Monday, November 1, 2010

Seems a good number of my friends are going through challenging times. Whether it is relational or physical, they are being tested to their full capacity.

I get worried enough when I hear that one of my friends is experiencing serious challenges, especially physical. But lately, things have gotten a tad out of hand. Seems each time I connect with another friend, I discover that something is seriously wrong, landing them in the hospital only to fine himself or herself under the surgeon’s knife.

The same week I went in for my surgery, I had three other friends go under the knife. In a perverse way, we gained comfort from one another, as each kept the other informed of their post-surgery progress, encouraging the rest that all would go well with our individual procedures and recoveries. Thankfully, each of us has had a fairly easy time with getting back on our feet.

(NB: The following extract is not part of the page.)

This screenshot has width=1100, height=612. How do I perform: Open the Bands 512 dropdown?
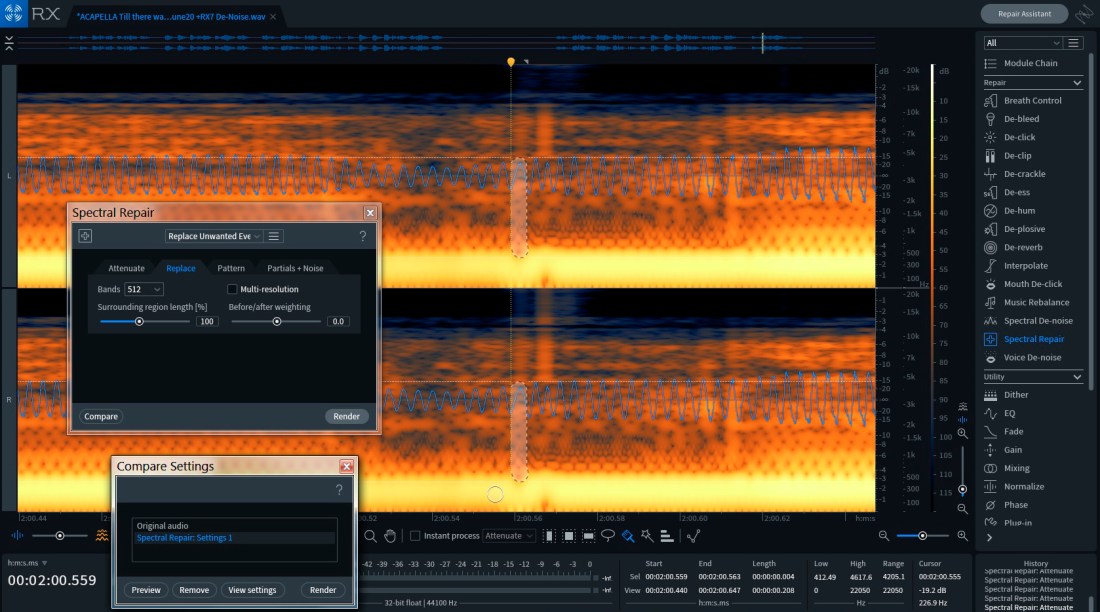pos(144,289)
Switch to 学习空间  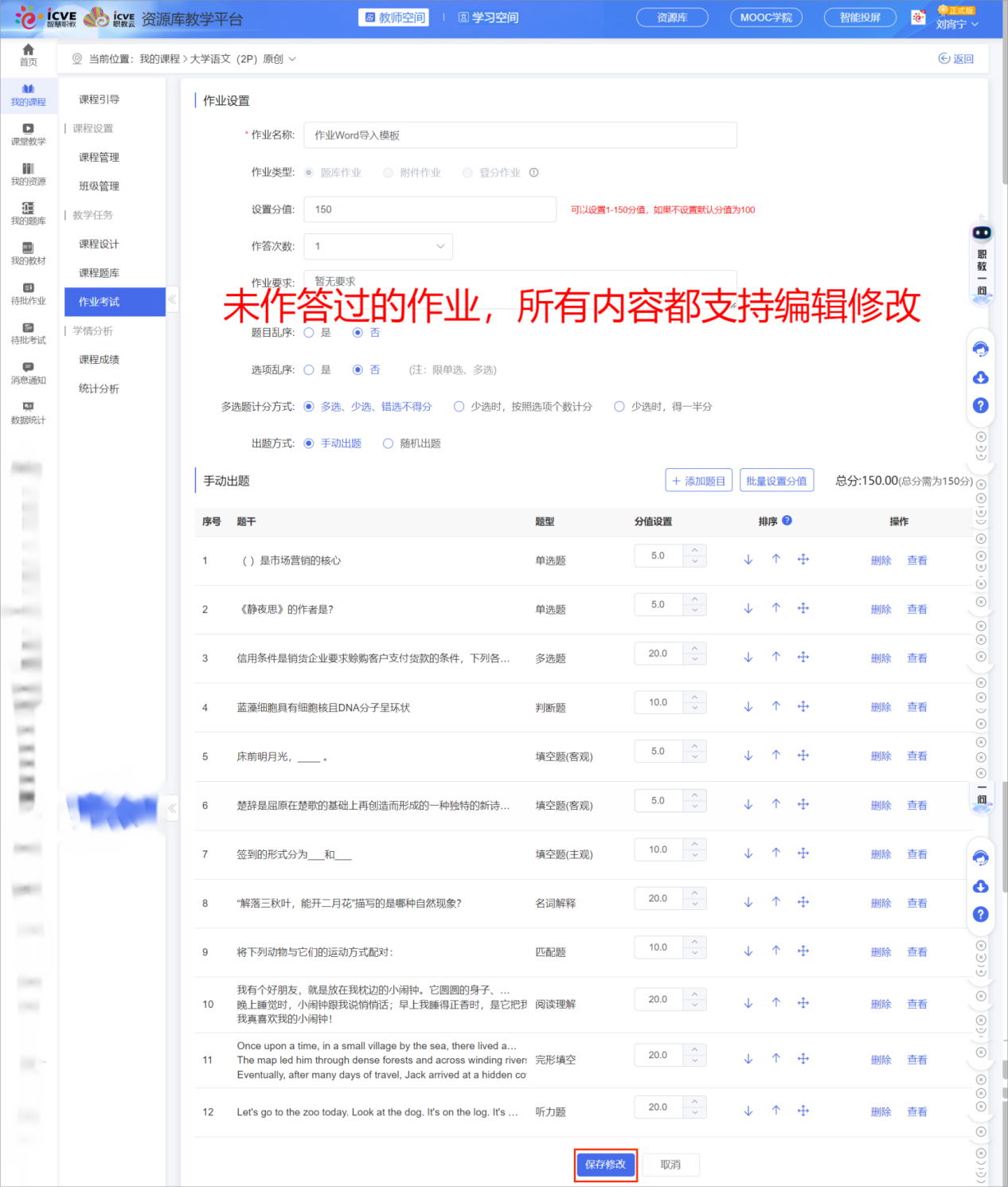(x=488, y=17)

But since my surgery, I have heard of at least one if not more, per week, of my friends who has fallen seriously ill, needing to be hospitalized for any number of intense medical problems. It’s true that I laugh and smile my way through most things. With my friends, I’m no different. And when I get word of such trying situations they’re enduring, I double my efforts to help bolster them any way I can.

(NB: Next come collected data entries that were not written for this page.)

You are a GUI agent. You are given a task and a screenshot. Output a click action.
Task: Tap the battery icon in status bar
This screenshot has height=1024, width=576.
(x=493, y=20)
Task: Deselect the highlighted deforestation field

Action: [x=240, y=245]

Sometimes that means giving them the time and space they need to come to terms with everything, knowing that when they’re ready, they’ll reach out. I don’t get upset at their distance or silence, for I understand from whence it stems—their need to process.

There are others to whom I make known my presence, allowing them a strong shoulder to lay their burdens on and a listening ear. I know I can’t take away their pain or fix whatever is wrong, but I can be there for them.

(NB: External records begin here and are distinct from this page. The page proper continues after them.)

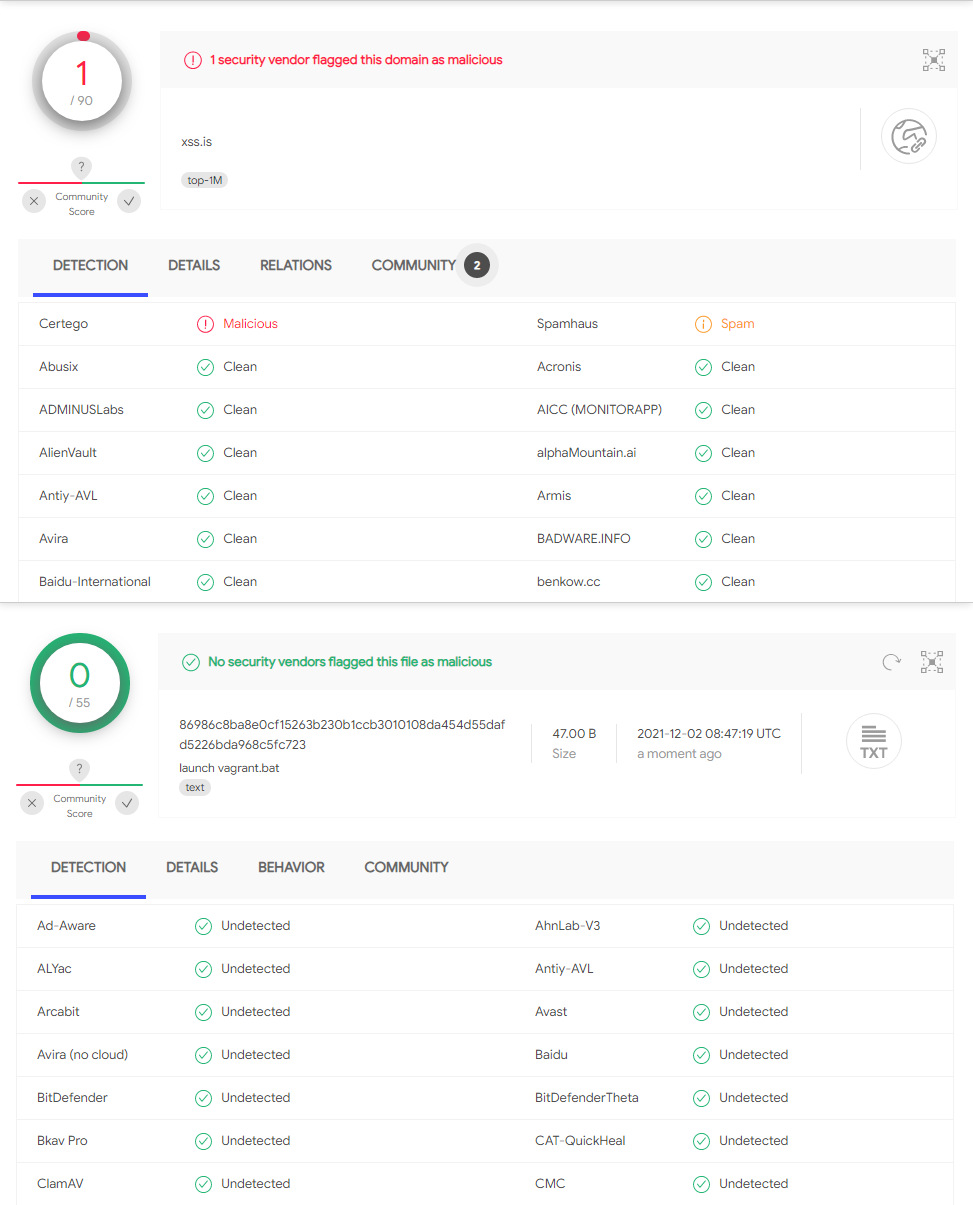Open the domain's RELATIONS tab

295,266
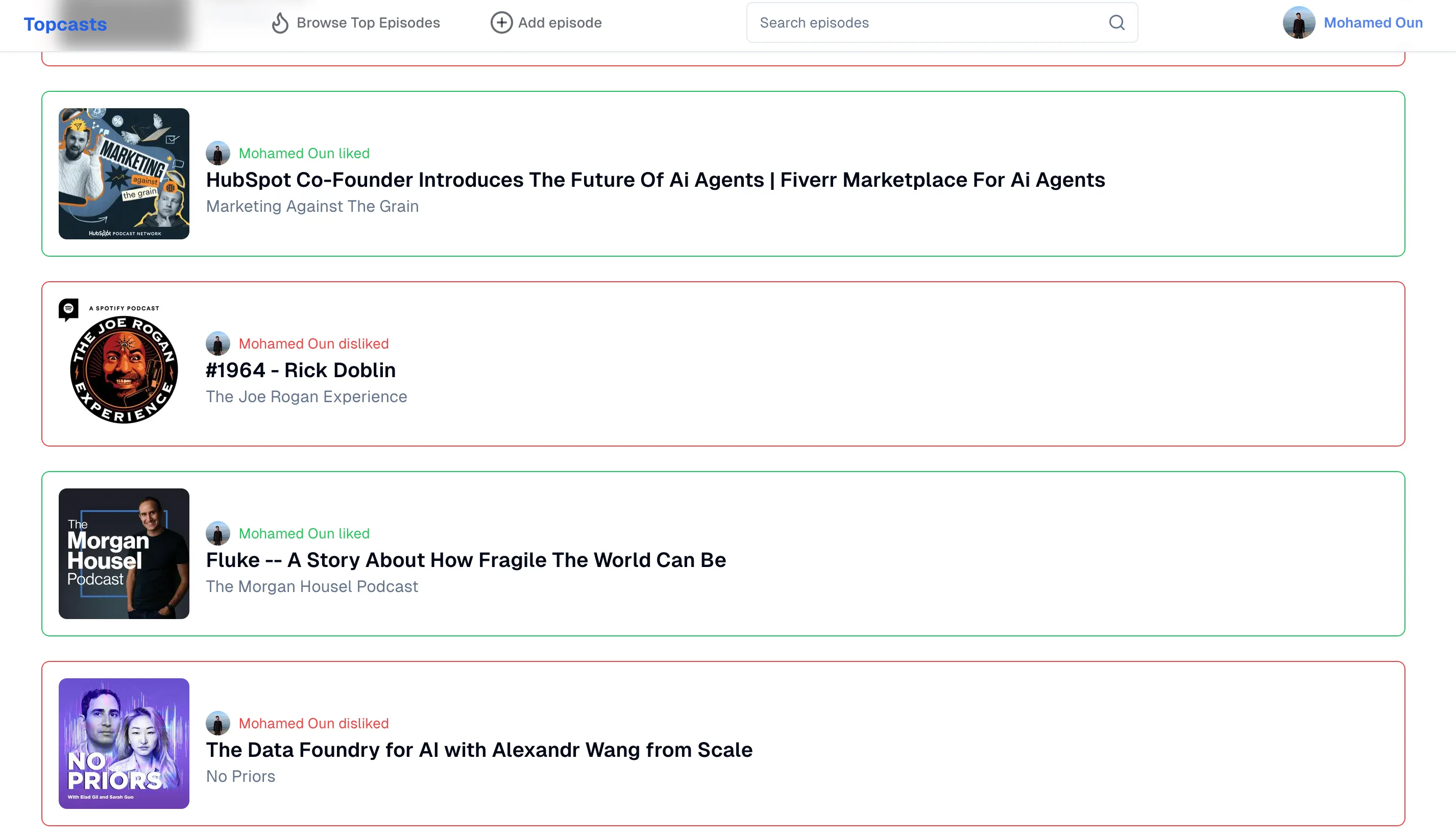Click the avatar beside the Fluke episode like
The height and width of the screenshot is (838, 1456).
[x=217, y=533]
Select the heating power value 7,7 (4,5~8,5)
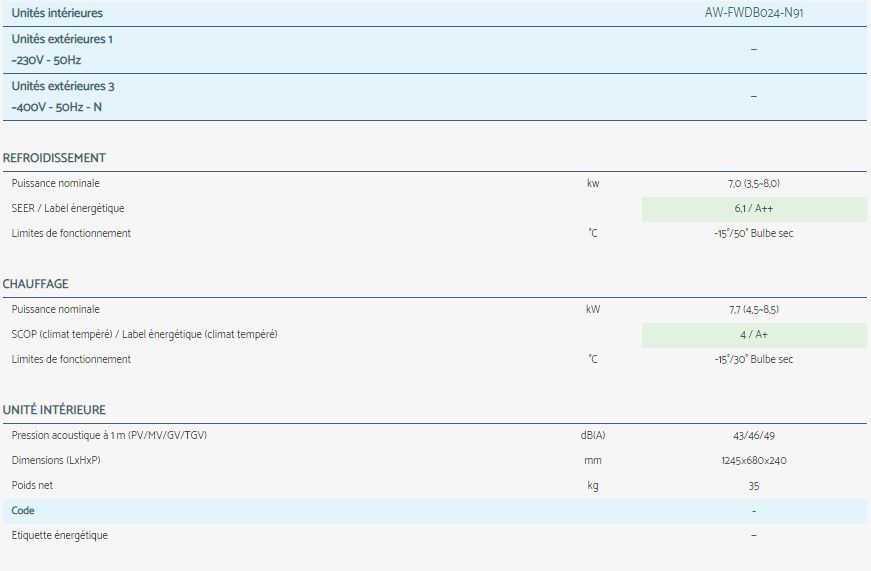 (753, 310)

Still others require that they be distracted. And so, it’s with those that I find myself being my goofy self and chattering on endlessly either by phone, text, email or in person to give them a respite from their current “storms.”

I’m not trying to imply that I’m a saint or make any of this about me. I’m not, and it’s not. The point I am trying to make is that there are people out there who need others to help get them through certain challenges. And I believe it’s up to us, as the ones who love them and who they trust to be there for them.

We never know, until we try, what kind of impact some small act of kindness we display might have on another in need.